TOKYO/LONDON, April 18 (Reuters) – Japan will slash crude purchases from Iran in April, and European and Taiwanese customers will also take less, industry sources told Reuters on Wednesday, adding to signs Western sanctions are curbing sales from OPEC’s second-largest producer.

Japan is cutting volumes by almost 80 percent in April compared with the first two months of 2012. The cuts, amounting to 250,000 barrels per day, are the steepest yet by the four Asian nations that buy most of Iran’s 2.2 million bpd of exports.

In Europe, Iran’s oil buyers are progressively cutting volumes in advance of a European Union ban on Iran crude from July 1 and have reduced their April purchases by 75,000 bpd, industry sources said on Wednesday.

“People are trying to diversify their supplies and to prepare for July,” said a trader at a European oil company no longer buying Iranian crude.

Europe and the United States are trying to squeeze the revenues Iran makes from its oil exports to force it to halt a nuclear programme they fear will be used to make weapons, but which Tehran says is for power generation.

The tightening sanctions on Iran are making it tougher to pay, ship and insure its oil. The measures have helped to drive a rally this year in oil prices, which in March hit $128 a barrel, the highest since 2008.

Japanese buyers will load just 75,000 bpd of oil from Iran in April, trade sources said, down 77 percent from average imports of 322,900 bpd in the first two months of the year. Customs data is not yet available for March.

Taiwanese state-owned oil firm CPC Corp is also reducing imports from Iran, its chairman said on Wednesday. The company will follow the schedule of U.S. sanctions in deciding when to cut them completely.

The industry sources in Asia and Europe declined to be identified because they are not authorised to talk to the media.

BUYING LESS

Last year at least 10 tankers a month called at Iranian ports to lift oil for Japan. In April, three or four tankers are expected to load, traders said.

Japan’s biggest buyers of Iranian oil, Showa Shell Sekiyu KK and JX Nippon Oil & Energy Corp, are likely to load four cargoes amounting to 2.25 million barrels in April, the sources said, with shipments arriving this month and next.

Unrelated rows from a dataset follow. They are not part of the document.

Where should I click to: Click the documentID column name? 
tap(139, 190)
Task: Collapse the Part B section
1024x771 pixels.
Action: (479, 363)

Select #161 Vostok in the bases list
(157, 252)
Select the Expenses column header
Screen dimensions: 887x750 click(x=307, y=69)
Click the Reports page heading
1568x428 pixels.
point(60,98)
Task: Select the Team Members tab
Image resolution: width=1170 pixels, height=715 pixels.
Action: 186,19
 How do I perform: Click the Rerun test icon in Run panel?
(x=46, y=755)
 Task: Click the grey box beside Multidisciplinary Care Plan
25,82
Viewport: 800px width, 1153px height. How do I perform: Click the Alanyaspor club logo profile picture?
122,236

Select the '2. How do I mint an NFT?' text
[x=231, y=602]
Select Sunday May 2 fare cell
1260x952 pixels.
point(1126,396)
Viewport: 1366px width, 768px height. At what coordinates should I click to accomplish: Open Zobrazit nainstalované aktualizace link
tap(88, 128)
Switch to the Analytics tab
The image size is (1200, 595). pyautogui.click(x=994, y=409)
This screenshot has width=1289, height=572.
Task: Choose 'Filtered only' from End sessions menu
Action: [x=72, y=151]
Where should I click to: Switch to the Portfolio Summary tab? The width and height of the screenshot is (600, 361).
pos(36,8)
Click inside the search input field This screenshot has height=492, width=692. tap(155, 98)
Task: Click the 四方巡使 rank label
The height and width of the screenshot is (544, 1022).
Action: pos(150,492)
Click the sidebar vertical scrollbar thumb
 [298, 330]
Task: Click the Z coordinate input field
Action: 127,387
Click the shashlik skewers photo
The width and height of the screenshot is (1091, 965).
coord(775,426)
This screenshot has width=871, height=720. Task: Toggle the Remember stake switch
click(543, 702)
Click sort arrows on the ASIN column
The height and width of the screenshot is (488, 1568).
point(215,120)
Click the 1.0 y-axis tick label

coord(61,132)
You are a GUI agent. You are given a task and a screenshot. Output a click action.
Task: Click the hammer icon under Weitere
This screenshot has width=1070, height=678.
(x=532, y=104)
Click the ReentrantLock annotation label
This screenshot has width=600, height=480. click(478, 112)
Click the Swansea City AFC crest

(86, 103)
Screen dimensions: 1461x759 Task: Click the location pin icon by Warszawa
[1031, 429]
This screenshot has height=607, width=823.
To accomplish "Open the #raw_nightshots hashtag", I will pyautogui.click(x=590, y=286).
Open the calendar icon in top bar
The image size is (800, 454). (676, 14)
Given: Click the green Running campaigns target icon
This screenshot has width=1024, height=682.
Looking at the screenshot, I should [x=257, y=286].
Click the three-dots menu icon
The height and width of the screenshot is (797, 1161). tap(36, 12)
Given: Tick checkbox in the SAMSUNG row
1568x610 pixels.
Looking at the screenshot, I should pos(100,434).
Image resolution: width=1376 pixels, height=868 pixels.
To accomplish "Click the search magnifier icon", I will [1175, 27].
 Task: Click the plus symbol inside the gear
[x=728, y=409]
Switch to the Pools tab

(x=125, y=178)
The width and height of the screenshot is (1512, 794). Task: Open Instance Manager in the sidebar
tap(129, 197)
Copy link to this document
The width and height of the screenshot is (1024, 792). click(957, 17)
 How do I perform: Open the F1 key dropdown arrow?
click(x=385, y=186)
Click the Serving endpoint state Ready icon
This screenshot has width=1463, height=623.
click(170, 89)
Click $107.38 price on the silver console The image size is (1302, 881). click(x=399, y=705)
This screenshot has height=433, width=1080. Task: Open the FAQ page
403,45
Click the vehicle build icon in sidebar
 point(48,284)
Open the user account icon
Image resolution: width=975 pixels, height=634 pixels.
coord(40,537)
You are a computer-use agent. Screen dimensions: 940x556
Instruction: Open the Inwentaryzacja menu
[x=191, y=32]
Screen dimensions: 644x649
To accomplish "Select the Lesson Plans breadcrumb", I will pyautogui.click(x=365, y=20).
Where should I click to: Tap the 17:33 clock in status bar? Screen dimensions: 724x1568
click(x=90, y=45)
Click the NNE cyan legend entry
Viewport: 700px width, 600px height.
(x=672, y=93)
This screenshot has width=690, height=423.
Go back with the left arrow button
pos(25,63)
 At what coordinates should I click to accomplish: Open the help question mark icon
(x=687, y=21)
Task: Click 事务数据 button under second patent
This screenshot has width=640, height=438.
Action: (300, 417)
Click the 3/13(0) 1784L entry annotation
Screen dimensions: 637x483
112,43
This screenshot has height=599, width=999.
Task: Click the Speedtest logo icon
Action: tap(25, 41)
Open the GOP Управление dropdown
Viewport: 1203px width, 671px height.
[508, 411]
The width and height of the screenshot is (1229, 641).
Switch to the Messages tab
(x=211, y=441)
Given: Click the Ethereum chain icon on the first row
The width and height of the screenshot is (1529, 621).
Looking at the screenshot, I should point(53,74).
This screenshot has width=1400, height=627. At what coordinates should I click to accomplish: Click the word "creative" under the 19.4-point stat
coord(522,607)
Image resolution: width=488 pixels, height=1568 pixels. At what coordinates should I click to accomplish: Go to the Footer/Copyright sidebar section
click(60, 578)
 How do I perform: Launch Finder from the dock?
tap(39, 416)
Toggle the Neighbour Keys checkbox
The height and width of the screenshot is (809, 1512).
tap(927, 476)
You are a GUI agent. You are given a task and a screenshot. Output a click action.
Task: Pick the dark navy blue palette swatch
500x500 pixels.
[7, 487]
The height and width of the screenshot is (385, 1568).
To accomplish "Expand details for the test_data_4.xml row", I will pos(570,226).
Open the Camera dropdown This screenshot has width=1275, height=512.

Both companies declined to comment.

EU measures ban Europe’s insurers, the providers of around 90 percent of the world’s tanker insurance, from providing cover to Iranian oil exports anywhere in the world, and Japanese insurers have also imposed their own shipping restrictions.

The EU sanctions on insurance apply to new oil contracts struck since Jan. 23, and to all contracts after July 1. Japan’s Iranian oil buyers are in negotiations to renew annual contracts that run from April through March each year.

Switzerland’s Economics Ministry, meanwhile, said it would make a decision on a ban on Iranian oil imports at a later date, leaving open a loophole that may allow Swiss-based oil trading companies to bring Iranian oil into Europe.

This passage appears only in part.